Excerpt>

start

The flexibility of Lua also makes it simple to add additional optional parameters to function calls.  By allowing a table to be passed at scope and shape creation time context specific values can be given:

CylinderY(0, ySize-10, 0, xSize, 10, zSize, { topRadius=0; appearance="RoofTilesBrown" });

here the cylinder has been given a zero top radius factor to turn it into a cone and the appearance for the shape changed to a brown roof tile effect producing the top of the castle's turret:

Turret roof formed by a cylinder with zero top radius
Space Modifiers

Finally it's also perfectly possible to apply arbitrary functions to areas of the SDF in much the same way as the geometric primitives do, but instead of generating values we can modify the values already present to produce interesting or bizarre effects that would be difficult to achieve with geometry directly (or at least without massively tessellated geometry)

NoiseShape(-4, -4, -4, xSize+8, ySize+8, zSize+8, CSG_Add, { noiseScale=0.5, noiseAmplitude=1.5 } );

here a Noise modifier has been applied to an area of the scope to warp the values already generated for the keep:

Regular keep without the modifier applied
Same keep with the Noise() modifier applied just for fun
although this is something of a contrived example (unless you were planning on making a castle out of jelly) it shows the power of the effect, other effects such as twists, warps and even softening blurs are also possible.

Variations on a Theme

So far everything presented here has been undeniably procedural being based on rules and parameters but it has also been entirely deterministic.  If I feed one of these Lua scripts into the system five times I will get exactly the same building out each and every time which is going to make it somewhat tedious to produce the wide variety of buildings and structures with which I hope to populate my voxel worlds.

end

Stated problem> Reproduce verbatim the stretch of the excerpt on Lua-scripted voxel buildings from "So far everything" through "my voxel worlds.".

Records>
start

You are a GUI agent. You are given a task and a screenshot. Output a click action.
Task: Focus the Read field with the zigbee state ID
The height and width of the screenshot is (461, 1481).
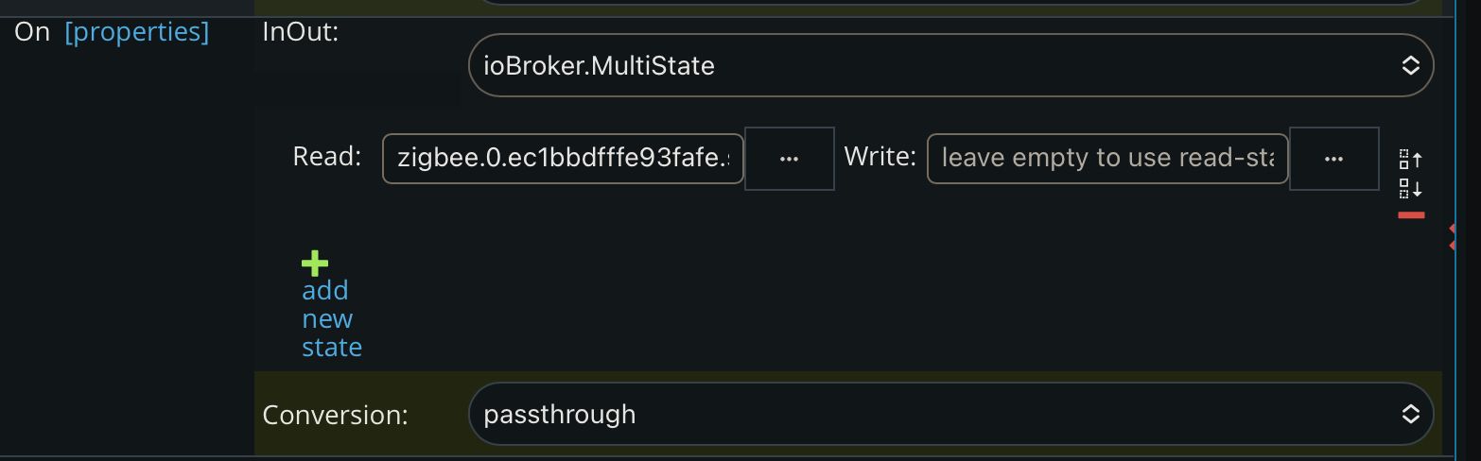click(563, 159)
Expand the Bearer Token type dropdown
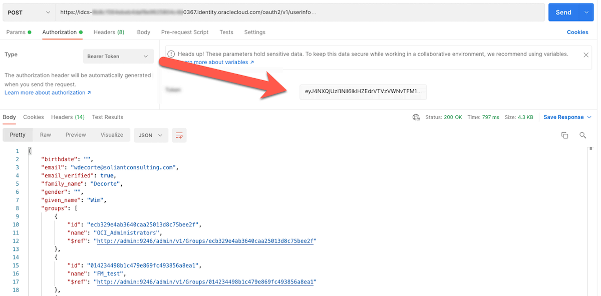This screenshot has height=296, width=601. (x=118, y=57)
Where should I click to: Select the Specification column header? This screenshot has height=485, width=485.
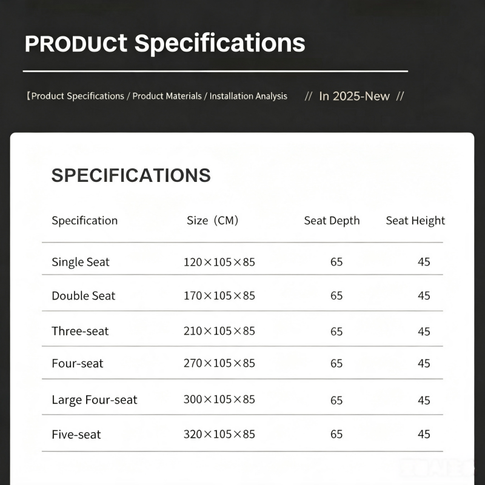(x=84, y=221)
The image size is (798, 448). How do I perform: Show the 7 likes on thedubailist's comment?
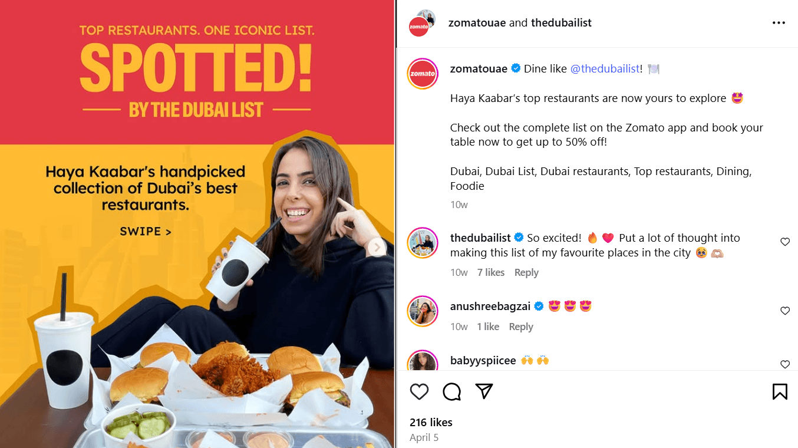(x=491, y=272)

end

Task output>
So far everything presented here has been undeniably procedural being based on rules and parameters but it has also been entirely deterministic.  If I feed one of these Lua scripts into the system five times I will get exactly the same building out each and every time which is going to make it somewhat tedious to produce the wide variety of buildings and structures with which I hope to populate my voxel worlds.